Öykü

Muhbir Dedektörü

“Neden kimse benim gördüğümü göremiyor? Her şey alenen ortada değil mi?”

                Kendi kendine bir müddet daha fısıldaştıktan sonra kapıdan dışarı çıktı. Tüyleri diken diken olmuş, soğuk ter damlacıklarının akışını hissederken yüzünün uyuştuğunu da fark etti. Sol elindeki  susturucuyu tabancasına montelemesi sadece birkaç saniye sürdü. Kalp atışları gittikçe hızlanıyordu ve dengesini kaybettiğinde merdivenin alüminyum korkuluğuna dayandı. Nefes almakta güçlük çekmeye başladı. Merdivenlerden aşağı doğru indi. Arkasından gelen kişinin yüzünü bile görmedi. Sadece “Amirim, iyi misiniz?” diye bir ses işitti. Sonrasında ise susturulmuş tabancasından çıkan metalik sesleri işitti. Kendi mi ateş etmişti? Nereye nişanlanmıştı, bilmiyordu. Ardından gelmekte olan adamın merdivenlerden yuvarlandığını gördü. Yanına kadar ulaştığında ise adamın acılar içerisinde silahına davrandığını fark etti.

***

                “Çocuğu konuşturduk. Bu dördüncü kişi oldu. Haklıymışsın. Fakat bu bilgileri nereden ediniyorsun, bana söylemen lazım. Tam dört muhbiri yakaladık ve dördünün de baldırları delik deşik. Neden bulduğun kişileri bize bildirmiyorsun da adamlara ateş ediyorsun?”
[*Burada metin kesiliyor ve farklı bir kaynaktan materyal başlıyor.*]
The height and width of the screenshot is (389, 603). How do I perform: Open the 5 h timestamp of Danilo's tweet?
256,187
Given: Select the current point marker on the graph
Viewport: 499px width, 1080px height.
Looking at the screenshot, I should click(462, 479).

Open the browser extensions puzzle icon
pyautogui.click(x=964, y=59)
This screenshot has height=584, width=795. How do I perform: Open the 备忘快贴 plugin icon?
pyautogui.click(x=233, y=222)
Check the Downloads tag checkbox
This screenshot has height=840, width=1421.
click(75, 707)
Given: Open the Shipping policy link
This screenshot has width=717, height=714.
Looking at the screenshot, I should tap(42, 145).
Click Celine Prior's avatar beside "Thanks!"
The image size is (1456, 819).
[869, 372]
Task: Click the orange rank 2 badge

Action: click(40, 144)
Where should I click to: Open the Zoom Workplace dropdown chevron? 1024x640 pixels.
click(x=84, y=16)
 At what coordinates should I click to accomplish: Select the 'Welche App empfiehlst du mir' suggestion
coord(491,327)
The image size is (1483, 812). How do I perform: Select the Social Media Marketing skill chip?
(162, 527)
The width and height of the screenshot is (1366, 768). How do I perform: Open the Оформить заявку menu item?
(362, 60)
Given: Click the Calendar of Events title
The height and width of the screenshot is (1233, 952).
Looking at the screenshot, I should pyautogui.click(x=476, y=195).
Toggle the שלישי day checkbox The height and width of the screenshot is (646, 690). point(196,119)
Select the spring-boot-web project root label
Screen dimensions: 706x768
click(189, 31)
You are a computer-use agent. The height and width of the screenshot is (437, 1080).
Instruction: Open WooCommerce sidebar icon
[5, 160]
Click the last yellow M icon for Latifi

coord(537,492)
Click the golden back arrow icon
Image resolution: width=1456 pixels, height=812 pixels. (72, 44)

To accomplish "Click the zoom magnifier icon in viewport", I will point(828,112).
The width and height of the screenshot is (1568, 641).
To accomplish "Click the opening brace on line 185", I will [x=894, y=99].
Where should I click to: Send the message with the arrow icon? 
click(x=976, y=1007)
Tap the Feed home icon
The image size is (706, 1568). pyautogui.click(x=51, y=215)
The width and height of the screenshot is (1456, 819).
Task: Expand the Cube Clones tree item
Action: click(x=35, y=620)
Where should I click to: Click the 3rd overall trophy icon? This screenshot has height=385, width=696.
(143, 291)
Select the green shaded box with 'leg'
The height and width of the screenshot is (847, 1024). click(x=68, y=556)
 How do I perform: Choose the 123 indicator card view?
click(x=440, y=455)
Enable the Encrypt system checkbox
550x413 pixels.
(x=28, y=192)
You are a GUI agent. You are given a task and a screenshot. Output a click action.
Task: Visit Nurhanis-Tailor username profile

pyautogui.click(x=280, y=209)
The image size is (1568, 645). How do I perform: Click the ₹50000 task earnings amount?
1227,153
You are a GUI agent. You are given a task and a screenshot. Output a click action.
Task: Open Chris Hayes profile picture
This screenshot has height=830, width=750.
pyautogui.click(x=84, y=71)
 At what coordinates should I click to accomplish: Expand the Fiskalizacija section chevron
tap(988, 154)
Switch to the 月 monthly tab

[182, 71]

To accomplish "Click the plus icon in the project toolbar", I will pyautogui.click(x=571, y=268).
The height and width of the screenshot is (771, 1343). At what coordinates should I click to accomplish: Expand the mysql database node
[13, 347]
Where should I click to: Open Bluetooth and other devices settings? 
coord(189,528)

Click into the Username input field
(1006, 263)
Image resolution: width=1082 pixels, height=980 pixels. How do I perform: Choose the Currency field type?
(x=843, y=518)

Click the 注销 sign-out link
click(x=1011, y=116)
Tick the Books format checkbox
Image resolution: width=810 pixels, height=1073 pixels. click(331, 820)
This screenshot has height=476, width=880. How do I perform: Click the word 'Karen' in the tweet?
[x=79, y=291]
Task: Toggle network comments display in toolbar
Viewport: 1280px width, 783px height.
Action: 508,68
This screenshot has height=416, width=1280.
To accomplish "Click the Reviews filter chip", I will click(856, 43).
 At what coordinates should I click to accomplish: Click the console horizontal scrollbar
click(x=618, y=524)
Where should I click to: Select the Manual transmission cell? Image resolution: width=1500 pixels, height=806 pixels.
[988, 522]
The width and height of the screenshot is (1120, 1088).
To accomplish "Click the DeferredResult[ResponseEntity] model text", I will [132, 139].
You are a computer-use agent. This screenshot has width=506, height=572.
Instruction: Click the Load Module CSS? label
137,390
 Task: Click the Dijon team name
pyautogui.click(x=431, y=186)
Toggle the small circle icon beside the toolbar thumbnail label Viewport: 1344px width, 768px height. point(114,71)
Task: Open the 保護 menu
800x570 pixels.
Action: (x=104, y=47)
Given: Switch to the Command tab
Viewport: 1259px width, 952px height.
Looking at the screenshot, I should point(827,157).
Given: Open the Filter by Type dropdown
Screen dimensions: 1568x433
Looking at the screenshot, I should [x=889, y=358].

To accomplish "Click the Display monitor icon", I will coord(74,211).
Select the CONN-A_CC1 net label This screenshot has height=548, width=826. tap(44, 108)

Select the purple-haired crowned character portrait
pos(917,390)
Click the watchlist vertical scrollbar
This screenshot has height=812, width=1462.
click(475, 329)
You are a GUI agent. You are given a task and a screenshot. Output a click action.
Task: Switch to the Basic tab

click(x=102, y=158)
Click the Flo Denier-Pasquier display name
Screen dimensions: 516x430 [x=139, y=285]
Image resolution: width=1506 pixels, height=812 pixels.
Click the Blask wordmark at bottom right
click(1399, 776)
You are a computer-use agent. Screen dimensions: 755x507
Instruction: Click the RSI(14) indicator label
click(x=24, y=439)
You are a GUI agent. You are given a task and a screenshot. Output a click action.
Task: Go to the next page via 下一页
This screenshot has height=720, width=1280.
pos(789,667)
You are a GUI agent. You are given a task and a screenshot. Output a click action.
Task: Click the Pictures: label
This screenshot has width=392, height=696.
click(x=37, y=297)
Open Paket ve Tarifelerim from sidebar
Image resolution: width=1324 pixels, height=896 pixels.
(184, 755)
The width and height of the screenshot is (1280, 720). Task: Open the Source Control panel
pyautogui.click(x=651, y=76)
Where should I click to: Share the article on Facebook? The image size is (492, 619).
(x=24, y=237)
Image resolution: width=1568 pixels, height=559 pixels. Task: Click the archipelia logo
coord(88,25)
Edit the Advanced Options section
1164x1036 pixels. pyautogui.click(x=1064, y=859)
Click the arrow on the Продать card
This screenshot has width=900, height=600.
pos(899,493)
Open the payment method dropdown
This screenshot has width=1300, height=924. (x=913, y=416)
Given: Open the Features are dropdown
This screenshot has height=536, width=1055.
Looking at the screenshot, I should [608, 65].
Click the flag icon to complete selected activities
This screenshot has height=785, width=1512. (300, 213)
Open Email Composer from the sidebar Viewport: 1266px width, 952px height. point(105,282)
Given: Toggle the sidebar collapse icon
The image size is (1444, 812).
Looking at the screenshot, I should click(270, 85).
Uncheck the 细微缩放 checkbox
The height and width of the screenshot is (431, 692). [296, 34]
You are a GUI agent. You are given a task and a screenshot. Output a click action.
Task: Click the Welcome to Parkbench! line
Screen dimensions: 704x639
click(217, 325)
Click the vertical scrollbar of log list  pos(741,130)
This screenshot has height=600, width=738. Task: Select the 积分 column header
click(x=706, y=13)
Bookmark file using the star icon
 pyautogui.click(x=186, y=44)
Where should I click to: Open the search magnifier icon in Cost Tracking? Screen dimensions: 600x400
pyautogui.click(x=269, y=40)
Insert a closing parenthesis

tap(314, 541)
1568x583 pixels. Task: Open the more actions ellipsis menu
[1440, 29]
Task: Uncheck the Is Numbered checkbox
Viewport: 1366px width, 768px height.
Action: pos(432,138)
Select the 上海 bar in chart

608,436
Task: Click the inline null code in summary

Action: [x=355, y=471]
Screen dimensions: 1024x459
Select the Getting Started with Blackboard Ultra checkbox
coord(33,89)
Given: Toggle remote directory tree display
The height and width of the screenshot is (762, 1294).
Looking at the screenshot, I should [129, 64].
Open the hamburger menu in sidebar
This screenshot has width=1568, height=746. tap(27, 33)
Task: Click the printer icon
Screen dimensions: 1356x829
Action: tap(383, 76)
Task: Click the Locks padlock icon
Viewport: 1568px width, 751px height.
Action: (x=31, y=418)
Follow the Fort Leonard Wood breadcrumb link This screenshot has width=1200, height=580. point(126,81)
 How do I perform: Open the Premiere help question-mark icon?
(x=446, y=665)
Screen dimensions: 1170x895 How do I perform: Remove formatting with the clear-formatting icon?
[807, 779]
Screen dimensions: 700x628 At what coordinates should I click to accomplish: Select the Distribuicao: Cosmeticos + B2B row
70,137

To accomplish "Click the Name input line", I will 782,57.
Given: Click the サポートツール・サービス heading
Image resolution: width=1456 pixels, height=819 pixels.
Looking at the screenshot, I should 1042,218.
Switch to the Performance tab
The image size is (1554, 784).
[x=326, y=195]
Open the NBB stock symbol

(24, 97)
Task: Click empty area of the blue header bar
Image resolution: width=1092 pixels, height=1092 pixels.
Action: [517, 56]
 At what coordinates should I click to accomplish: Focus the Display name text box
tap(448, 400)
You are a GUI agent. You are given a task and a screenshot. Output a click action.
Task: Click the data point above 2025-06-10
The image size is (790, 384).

                Emniyet Amiri (EA) bu konuşmasını bitirdiğinde, Kıdemli Başpolis Memuru (KBM) sanki düşüncelere dalmış gibi bakıyordu. KBM’nin anlam veremediği durum şuydu: Bu dört muhbiri de baldırından vururken hiçbir şey düşünmemişti. Hatta, “Her şey ortada değil mi?” diye söylenip durduğu anlarda hep başkalarından şüphelenmişti. Bir şey ya da birileri onun yerine kararlar verip onu yönetiyorlar gibiydi. İşin kötü tarafı, son günlerde bu kontrol kayıplarının sebebinin EA olduğunu düşünüyordu ama kanıtlayacak hiçbir verisi yoktu.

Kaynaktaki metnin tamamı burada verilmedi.